On se demandait comment se rendre là-bas, l'option de prendre un taxi privé et de lui demander de nous attendre tout le temps de notre visite ne nous plaisait pas beaucoup. C'est l'ange C. qui, bien que très discrètement hostile à cette virée touristique, nous donna la solution : si nous prenions tel taxi collectif, son trajet passe à quelques centaines de mètres du lieu. Bingo!

Une fois sur place, et après avoir passé le camp militaire au pied de l'Hérodion, nous devions constater qu'il est difficile de faire la différence entre gestion du lieu historique et appropriation patrimoniale... Quelques détails ici...

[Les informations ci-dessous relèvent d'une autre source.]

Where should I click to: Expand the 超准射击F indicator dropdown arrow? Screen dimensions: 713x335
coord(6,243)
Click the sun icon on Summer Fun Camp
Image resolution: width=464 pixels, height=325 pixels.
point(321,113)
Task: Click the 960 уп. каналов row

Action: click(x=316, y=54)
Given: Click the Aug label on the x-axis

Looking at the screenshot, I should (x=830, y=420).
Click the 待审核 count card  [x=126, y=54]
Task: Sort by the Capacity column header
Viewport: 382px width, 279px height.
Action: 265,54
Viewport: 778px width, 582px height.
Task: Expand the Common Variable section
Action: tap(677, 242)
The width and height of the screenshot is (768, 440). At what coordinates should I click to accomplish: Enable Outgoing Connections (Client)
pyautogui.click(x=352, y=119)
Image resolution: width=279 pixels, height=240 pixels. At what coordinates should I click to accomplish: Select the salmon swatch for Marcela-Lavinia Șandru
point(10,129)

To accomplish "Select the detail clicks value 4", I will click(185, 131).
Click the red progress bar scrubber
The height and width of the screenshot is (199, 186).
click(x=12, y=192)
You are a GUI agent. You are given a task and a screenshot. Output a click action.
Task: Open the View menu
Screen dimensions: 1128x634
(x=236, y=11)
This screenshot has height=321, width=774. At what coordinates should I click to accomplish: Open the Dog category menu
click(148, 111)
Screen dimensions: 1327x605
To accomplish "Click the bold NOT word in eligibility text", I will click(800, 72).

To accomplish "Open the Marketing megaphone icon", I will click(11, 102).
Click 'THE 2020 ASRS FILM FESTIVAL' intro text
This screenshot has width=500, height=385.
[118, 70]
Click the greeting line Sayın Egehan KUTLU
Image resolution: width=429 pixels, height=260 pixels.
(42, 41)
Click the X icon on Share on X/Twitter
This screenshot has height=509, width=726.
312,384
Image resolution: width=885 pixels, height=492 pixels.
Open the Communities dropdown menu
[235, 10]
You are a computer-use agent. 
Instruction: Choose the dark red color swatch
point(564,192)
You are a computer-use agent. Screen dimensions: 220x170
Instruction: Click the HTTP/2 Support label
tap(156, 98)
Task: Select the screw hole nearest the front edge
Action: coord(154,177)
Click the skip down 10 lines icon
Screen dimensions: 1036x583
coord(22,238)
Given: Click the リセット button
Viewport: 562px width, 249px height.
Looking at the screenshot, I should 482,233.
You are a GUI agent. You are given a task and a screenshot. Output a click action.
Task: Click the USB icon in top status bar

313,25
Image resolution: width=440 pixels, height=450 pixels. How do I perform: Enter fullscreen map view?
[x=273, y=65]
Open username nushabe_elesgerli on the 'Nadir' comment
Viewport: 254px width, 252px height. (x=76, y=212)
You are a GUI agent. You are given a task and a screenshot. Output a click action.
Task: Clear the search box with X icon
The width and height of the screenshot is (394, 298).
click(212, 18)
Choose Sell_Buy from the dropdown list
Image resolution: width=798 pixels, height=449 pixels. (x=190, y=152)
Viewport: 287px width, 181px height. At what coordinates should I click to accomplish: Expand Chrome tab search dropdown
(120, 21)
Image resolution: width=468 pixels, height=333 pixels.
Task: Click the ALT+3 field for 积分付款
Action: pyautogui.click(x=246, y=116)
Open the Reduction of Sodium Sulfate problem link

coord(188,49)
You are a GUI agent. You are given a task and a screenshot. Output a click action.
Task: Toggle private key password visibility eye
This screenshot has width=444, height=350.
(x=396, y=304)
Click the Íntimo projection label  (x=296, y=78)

L'Hérodion vu du taxi "service"....

....et vu depuis la route, et les quelques vestiges
qui font face au camp militaire.

Une maquette de la structure d'origine, derrière on reconnaît
la tour représentée.

Sur place, des vestiges de salles et de thermes.
Tout un réseau de tunnels à l'intérieur
du tumulus, où l'on trouve aussi des citernes
de réserve d'eau.

La vue est bien entendu magnifique
depuis le sommet de l'Hérodion.

Beethléem : la basilique de la nativité, construite
sur la grotte où Jésus serait né... On y entre par
la porte de l'humilité, volontairement très petite
pour obliger le visiteur à se courber.





lundi 8 juillet 2019

Sebastia Nablus

J'ajoute quelques photos de la guest house Mosaïc car celle du précédent billet en donnait une image toute minérale, ce qui est loin d'être le cas. En quittant Sebastia on repasse par Naplouse et on tente de voir le puits de Jacob, église construite autour du puits où Jésus aurait révélé sa véritable nature à la Samaritaine (quand je vous disais qu'ici chaque événement à son lieu commémoratif).
Arrivés un peu tard, on se fait rabrouer avec beaucoup d'agressivité par le responsable du lieu, et on en rit beaucoup car depuis le début de mon séjour, chaque mise en contact avec des responsables orthodoxes a été l'occasion de démonstrations désagréables, agacements, cris envers les touristes etc. dans ces cadres plutôt propices à la prière!
On profite de l'arrivée encore plus tardive d'un groupe de pèlerins pour se glisser avec eux à l'intérieur et visiter planqués entre ces fervents touristes.



La guest house Mosaïc et le petit déjeuner local.

L'église orthodoxe du puits de Jacob.

Dans la crypte, le puits est bien réel et
 les fidèles peuvent boire son eau. Ici le groupe chante
mais n'aura pas le temps de faire plus, interrompu
et mis à la porte par le responsable.

La mosaïque illustrative devant l'église.